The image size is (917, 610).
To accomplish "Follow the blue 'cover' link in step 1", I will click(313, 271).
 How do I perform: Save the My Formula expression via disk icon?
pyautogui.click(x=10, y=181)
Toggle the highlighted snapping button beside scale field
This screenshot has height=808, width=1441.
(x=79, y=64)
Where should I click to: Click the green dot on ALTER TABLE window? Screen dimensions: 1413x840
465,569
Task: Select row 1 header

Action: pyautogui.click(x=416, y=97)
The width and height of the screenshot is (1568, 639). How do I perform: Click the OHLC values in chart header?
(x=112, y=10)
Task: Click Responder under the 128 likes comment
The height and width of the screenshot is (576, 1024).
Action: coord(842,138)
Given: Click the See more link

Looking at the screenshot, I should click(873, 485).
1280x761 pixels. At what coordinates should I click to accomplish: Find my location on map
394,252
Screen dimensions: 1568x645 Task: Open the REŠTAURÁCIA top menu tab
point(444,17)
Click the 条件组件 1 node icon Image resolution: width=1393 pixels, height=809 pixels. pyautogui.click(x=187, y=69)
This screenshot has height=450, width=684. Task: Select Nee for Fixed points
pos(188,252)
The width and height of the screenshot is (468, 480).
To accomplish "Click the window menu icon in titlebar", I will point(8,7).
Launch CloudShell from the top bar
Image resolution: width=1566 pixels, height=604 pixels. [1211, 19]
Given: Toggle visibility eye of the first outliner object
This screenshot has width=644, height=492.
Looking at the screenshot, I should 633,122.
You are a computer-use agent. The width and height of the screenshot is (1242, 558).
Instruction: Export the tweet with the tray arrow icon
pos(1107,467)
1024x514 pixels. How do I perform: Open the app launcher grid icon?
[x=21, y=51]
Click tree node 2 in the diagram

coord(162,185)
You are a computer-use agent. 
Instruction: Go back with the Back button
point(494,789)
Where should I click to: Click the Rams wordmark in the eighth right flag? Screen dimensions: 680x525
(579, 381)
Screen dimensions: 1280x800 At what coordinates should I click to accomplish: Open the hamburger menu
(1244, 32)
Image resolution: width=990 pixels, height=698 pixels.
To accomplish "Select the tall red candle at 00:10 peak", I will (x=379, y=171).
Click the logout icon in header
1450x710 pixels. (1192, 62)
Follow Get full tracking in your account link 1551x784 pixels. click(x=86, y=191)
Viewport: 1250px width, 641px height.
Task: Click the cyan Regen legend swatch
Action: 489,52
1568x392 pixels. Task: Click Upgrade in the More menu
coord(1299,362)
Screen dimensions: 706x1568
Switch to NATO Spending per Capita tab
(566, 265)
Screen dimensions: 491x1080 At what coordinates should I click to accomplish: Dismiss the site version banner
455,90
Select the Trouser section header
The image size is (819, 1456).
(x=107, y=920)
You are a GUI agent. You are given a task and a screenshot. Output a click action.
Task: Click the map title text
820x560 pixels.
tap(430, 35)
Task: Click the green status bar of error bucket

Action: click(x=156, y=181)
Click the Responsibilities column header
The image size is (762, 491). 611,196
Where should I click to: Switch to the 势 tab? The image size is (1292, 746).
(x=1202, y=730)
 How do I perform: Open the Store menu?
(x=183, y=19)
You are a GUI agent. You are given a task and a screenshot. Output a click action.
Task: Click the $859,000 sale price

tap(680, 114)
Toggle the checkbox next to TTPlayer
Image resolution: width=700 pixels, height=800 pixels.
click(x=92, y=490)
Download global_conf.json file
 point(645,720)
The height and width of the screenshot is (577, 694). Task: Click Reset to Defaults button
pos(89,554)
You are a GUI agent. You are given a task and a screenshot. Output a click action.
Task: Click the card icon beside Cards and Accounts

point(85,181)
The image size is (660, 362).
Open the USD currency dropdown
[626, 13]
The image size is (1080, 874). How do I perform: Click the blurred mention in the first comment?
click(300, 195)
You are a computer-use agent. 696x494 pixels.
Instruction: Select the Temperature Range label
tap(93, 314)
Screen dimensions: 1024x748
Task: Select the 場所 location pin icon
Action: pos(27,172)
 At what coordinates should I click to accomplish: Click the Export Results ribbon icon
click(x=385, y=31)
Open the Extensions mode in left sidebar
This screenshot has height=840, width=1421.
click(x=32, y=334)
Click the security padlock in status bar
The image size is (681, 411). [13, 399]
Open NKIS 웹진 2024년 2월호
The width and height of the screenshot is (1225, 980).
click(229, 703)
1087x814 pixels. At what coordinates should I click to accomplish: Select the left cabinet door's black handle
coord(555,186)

________________________

With nothing added or left out, print the data again.

**Task solution**
The image size is (917, 610).
To accomplish "Follow the blue 'cover' link in step 1", I will click(313, 271).
 How do I perform: Save the My Formula expression via disk icon?
pyautogui.click(x=10, y=181)
Toggle the highlighted snapping button beside scale field
This screenshot has height=808, width=1441.
(x=79, y=64)
Where should I click to: Click the green dot on ALTER TABLE window? Screen dimensions: 1413x840
465,569
Task: Select row 1 header

Action: pyautogui.click(x=416, y=97)
The width and height of the screenshot is (1568, 639). How do I perform: Click the OHLC values in chart header?
(x=112, y=10)
Task: Click Responder under the 128 likes comment
The height and width of the screenshot is (576, 1024).
Action: coord(842,138)
Given: Click the See more link

Looking at the screenshot, I should click(873, 485).
1280x761 pixels. At what coordinates should I click to accomplish: Find my location on map
394,252
Screen dimensions: 1568x645 Task: Open the REŠTAURÁCIA top menu tab
point(444,17)
Click the 条件组件 1 node icon Image resolution: width=1393 pixels, height=809 pixels. pyautogui.click(x=187, y=69)
This screenshot has height=450, width=684. Task: Select Nee for Fixed points
pos(188,252)
The width and height of the screenshot is (468, 480).
To accomplish "Click the window menu icon in titlebar", I will point(8,7).
Launch CloudShell from the top bar
Image resolution: width=1566 pixels, height=604 pixels. [1211, 19]
Given: Toggle visibility eye of the first outliner object
This screenshot has width=644, height=492.
Looking at the screenshot, I should 633,122.
You are a computer-use agent. The width and height of the screenshot is (1242, 558).
Instruction: Export the tweet with the tray arrow icon
pos(1107,467)
1024x514 pixels. How do I perform: Open the app launcher grid icon?
[x=21, y=51]
Click tree node 2 in the diagram

coord(162,185)
You are a computer-use agent. 
Instruction: Go back with the Back button
point(494,789)
Where should I click to: Click the Rams wordmark in the eighth right flag? Screen dimensions: 680x525
(579, 381)
Screen dimensions: 1280x800 At what coordinates should I click to accomplish: Open the hamburger menu
(1244, 32)
Image resolution: width=990 pixels, height=698 pixels.
To accomplish "Select the tall red candle at 00:10 peak", I will (x=379, y=171).
Click the logout icon in header
1450x710 pixels. (1192, 62)
Follow Get full tracking in your account link 1551x784 pixels. click(x=86, y=191)
Viewport: 1250px width, 641px height.
Task: Click the cyan Regen legend swatch
Action: 489,52
1568x392 pixels. Task: Click Upgrade in the More menu
coord(1299,362)
Screen dimensions: 706x1568
Switch to NATO Spending per Capita tab
(566, 265)
Screen dimensions: 491x1080 At what coordinates should I click to accomplish: Dismiss the site version banner
455,90
Select the Trouser section header
The image size is (819, 1456).
(x=107, y=920)
You are a GUI agent. You are given a task and a screenshot. Output a click action.
Task: Click the map title text
820x560 pixels.
tap(430, 35)
Task: Click the green status bar of error bucket

Action: click(x=156, y=181)
Click the Responsibilities column header
The image size is (762, 491). 611,196
Where should I click to: Switch to the 势 tab? The image size is (1292, 746).
(x=1202, y=730)
 How do I perform: Open the Store menu?
(x=183, y=19)
You are a GUI agent. You are given a task and a screenshot. Output a click action.
Task: Click the $859,000 sale price

tap(680, 114)
Toggle the checkbox next to TTPlayer
Image resolution: width=700 pixels, height=800 pixels.
click(x=92, y=490)
Download global_conf.json file
 point(645,720)
The height and width of the screenshot is (577, 694). Task: Click Reset to Defaults button
pos(89,554)
You are a GUI agent. You are given a task and a screenshot. Output a click action.
Task: Click the card icon beside Cards and Accounts

point(85,181)
The image size is (660, 362).
Open the USD currency dropdown
[626, 13]
The image size is (1080, 874). How do I perform: Click the blurred mention in the first comment?
click(300, 195)
You are a computer-use agent. 696x494 pixels.
Instruction: Select the Temperature Range label
tap(93, 314)
Screen dimensions: 1024x748
Task: Select the 場所 location pin icon
Action: pos(27,172)
 At what coordinates should I click to accomplish: Click the Export Results ribbon icon
click(x=385, y=31)
Open the Extensions mode in left sidebar
This screenshot has height=840, width=1421.
click(x=32, y=334)
Click the security padlock in status bar
The image size is (681, 411). [13, 399]
Open NKIS 웹진 2024년 2월호
The width and height of the screenshot is (1225, 980).
click(229, 703)
1087x814 pixels. At what coordinates should I click to accomplish: Select the left cabinet door's black handle
coord(555,186)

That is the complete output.